The poem is not just about an infantile game, but it is about life. The problems which the boy deals after planning to hide in the shed represents the obstructions a man has to face with while strolling down the street, a man chooses in life. But the boy's persistency to win and prosper allows him to be strong enough to defeat all his difficulties. The other boys who are the competitors, they are described as "prowling" alike as if they were hunting animals waiting to attack on their target when it is unconscious. Such are the difficulties life heaves in a man's approach, but if, like the boy, a man has a preplanned aim in mind, then it is not difficult to pull through difficulties.
This poem is just like "half past two", where both poems show the difficulties and loneliness in childhood. In both the poems child's point of view is put forward by the poet.
The third poem "Once Upon a Time" was written by Gabriel Okara, who is an African writer. This is similar to other poems as they all concentrate on the growing up or childhood.
The name of the poem, "Once Upon A Time", has extraordinary significance to the beginning of every fairy tale. It was probably chosen by poet, as the man in the poem enunciates his wish to go, "back in time", and regains his child-like innocence and faultless behaviour.

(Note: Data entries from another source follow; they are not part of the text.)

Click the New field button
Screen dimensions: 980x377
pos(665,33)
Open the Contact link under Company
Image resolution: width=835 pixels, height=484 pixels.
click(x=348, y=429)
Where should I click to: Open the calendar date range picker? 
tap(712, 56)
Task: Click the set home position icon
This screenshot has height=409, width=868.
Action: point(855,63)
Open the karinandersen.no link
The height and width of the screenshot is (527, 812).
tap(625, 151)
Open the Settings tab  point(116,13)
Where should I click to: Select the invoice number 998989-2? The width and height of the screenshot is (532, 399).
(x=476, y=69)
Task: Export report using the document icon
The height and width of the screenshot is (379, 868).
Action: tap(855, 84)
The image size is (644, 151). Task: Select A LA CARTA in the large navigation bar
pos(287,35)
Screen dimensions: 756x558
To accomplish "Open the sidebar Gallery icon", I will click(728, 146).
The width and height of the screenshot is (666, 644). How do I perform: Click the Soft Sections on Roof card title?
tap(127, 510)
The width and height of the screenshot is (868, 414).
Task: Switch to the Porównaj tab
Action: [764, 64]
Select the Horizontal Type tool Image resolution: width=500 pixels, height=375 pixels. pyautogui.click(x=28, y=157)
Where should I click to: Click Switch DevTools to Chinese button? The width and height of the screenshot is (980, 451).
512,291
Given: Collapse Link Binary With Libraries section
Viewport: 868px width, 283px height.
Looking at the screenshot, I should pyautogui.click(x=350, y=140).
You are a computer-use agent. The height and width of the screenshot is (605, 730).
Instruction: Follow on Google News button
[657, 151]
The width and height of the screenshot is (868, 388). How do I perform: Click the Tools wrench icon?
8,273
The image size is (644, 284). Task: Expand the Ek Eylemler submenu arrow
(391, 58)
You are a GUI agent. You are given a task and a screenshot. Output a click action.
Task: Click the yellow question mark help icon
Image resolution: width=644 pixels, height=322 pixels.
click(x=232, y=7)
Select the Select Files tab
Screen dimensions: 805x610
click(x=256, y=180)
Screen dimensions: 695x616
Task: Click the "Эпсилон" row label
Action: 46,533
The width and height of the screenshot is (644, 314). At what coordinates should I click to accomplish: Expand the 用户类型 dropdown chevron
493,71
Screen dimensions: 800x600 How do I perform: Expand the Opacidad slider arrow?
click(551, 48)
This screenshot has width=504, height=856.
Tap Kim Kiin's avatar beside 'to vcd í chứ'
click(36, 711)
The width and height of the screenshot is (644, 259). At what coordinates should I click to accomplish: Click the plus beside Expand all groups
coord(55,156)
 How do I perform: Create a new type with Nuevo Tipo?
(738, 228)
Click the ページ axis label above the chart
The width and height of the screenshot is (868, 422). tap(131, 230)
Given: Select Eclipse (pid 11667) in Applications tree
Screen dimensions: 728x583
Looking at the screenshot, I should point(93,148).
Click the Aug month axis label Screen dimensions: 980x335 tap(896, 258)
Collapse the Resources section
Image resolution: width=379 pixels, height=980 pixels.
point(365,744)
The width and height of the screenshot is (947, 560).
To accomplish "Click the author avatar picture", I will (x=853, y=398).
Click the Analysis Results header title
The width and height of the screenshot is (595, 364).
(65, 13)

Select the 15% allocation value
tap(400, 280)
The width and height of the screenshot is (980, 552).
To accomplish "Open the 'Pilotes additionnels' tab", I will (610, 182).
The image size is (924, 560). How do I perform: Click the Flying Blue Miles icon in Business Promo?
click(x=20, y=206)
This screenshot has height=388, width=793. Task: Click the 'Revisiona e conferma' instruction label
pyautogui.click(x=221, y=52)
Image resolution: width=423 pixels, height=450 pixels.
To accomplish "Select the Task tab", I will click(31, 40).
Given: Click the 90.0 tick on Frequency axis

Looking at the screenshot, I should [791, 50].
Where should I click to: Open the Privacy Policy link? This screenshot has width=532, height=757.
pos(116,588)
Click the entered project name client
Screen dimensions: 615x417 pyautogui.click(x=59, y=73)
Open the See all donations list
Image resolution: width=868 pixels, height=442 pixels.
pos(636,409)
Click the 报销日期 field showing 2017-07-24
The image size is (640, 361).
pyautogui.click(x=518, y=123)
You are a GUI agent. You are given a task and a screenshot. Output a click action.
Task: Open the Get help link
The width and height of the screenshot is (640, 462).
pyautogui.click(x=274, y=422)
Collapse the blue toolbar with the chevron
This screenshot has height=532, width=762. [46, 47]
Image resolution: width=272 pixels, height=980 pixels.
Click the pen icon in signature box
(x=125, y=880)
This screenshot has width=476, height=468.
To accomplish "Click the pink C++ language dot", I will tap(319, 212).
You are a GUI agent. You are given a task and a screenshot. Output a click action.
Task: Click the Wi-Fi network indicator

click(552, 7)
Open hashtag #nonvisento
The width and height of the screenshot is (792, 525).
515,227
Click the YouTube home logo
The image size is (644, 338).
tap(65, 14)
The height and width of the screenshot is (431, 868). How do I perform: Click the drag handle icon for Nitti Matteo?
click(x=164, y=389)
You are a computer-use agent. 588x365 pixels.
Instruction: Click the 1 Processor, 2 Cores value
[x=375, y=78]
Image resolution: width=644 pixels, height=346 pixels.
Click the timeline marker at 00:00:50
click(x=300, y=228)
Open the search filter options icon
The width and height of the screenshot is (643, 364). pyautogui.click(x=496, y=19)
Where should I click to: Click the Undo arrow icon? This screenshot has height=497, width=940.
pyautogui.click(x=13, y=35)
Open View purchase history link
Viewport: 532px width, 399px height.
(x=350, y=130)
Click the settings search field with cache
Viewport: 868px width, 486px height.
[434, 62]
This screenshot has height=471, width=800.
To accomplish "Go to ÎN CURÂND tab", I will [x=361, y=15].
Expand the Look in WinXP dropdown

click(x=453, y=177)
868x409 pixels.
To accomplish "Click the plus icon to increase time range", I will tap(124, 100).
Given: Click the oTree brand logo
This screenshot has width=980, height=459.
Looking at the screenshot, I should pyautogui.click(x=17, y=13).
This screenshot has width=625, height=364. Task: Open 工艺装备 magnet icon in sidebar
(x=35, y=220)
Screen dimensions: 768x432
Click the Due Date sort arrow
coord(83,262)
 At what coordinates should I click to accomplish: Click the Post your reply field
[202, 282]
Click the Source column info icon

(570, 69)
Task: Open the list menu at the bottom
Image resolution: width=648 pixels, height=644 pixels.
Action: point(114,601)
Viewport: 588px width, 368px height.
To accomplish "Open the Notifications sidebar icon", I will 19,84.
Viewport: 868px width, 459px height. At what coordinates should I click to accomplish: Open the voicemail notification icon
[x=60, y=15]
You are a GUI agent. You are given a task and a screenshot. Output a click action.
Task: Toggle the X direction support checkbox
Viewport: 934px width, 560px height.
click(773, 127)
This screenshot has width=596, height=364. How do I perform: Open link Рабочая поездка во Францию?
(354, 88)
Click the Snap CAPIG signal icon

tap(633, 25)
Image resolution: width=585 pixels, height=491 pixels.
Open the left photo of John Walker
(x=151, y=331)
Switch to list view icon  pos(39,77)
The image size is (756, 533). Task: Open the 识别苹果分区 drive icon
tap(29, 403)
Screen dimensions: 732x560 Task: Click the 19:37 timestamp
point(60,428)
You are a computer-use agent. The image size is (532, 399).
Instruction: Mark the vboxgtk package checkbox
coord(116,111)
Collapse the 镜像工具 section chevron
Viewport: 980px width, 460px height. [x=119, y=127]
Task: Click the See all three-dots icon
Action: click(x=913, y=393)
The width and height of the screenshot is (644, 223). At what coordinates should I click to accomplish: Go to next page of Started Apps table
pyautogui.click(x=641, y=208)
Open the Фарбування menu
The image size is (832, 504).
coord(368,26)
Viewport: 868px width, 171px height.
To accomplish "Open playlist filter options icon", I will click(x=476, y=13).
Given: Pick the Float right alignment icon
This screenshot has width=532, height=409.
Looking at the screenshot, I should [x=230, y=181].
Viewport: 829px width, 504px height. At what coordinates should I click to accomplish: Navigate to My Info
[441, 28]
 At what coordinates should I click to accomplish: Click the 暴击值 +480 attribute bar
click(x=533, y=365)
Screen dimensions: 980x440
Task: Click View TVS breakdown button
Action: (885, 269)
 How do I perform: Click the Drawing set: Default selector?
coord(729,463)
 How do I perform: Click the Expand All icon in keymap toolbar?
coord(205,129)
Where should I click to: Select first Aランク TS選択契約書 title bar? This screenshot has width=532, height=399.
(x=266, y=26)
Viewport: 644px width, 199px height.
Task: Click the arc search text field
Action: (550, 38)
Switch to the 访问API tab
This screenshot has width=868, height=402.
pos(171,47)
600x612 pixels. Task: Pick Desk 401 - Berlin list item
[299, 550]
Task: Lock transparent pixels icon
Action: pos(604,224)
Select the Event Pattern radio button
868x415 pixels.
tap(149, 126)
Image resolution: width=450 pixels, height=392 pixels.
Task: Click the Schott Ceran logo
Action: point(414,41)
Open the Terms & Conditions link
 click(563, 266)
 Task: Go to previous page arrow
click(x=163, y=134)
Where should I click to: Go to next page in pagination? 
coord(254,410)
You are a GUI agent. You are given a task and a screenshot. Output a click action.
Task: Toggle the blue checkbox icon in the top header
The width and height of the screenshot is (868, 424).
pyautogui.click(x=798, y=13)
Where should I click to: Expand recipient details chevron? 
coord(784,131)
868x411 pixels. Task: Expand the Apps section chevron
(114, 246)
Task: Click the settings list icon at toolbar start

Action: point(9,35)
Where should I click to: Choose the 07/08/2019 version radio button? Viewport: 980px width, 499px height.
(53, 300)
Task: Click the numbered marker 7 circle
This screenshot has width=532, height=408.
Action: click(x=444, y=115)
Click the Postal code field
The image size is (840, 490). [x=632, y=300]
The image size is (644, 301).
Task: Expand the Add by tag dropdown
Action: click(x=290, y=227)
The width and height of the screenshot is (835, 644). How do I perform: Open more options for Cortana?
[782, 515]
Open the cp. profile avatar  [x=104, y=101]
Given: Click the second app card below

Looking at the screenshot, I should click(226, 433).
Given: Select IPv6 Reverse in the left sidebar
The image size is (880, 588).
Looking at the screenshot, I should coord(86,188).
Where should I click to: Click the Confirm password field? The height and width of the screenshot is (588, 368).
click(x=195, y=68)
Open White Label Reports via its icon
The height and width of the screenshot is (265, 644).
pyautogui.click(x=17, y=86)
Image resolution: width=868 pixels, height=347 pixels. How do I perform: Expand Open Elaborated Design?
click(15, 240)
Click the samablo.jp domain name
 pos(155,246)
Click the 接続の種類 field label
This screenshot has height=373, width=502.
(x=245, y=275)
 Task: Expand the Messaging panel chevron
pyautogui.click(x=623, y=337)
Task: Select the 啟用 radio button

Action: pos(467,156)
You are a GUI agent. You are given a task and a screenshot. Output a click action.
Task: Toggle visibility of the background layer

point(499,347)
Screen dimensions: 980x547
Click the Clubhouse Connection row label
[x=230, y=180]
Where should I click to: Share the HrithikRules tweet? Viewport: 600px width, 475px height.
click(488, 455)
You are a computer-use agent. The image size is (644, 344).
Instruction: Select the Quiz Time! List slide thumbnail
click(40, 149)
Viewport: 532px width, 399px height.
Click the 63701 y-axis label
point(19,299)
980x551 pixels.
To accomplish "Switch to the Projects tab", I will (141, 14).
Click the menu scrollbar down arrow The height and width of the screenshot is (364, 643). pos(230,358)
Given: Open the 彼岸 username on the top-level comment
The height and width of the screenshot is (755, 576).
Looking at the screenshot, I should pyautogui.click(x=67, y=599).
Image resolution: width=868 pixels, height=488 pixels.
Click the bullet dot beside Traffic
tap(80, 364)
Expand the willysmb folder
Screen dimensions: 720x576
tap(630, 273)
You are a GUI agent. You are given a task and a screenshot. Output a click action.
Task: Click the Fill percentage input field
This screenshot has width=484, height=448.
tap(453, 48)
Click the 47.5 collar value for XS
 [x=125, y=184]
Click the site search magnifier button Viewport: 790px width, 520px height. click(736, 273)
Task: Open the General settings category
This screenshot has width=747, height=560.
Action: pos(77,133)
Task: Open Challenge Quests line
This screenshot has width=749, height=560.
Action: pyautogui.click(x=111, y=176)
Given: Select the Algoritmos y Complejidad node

The poem tells the communication between an elderly father and son, where the father wishes to acquire from his son. The poem "Once Upon A Time" starts by the father expressing his son in what way the people, or "they or, "used to laugh with their hearts" which means they used to enjoy and cherish their lives; they had fun. He then changes on to say that currently they only, "laugh with their teeth, while their ice-block cold eyes search behind his shadow" which tells us that that now writer talks about adulthood and they now do not continue their enjoyable life. They laugh mechanically and there is lack of communication like they are dead. This creates very contrary, forged and wrong feelings and it is a very harsh delineation. This affects the nature of the poem that now becomes atrocious and painful.
The portrait smile is a symbolic act of something that is not felt, but done purely for the sake of it. "Homeface, officeface, streetface, hostface, cocktailface, with all their conforming smiles like a fixed portrait smile."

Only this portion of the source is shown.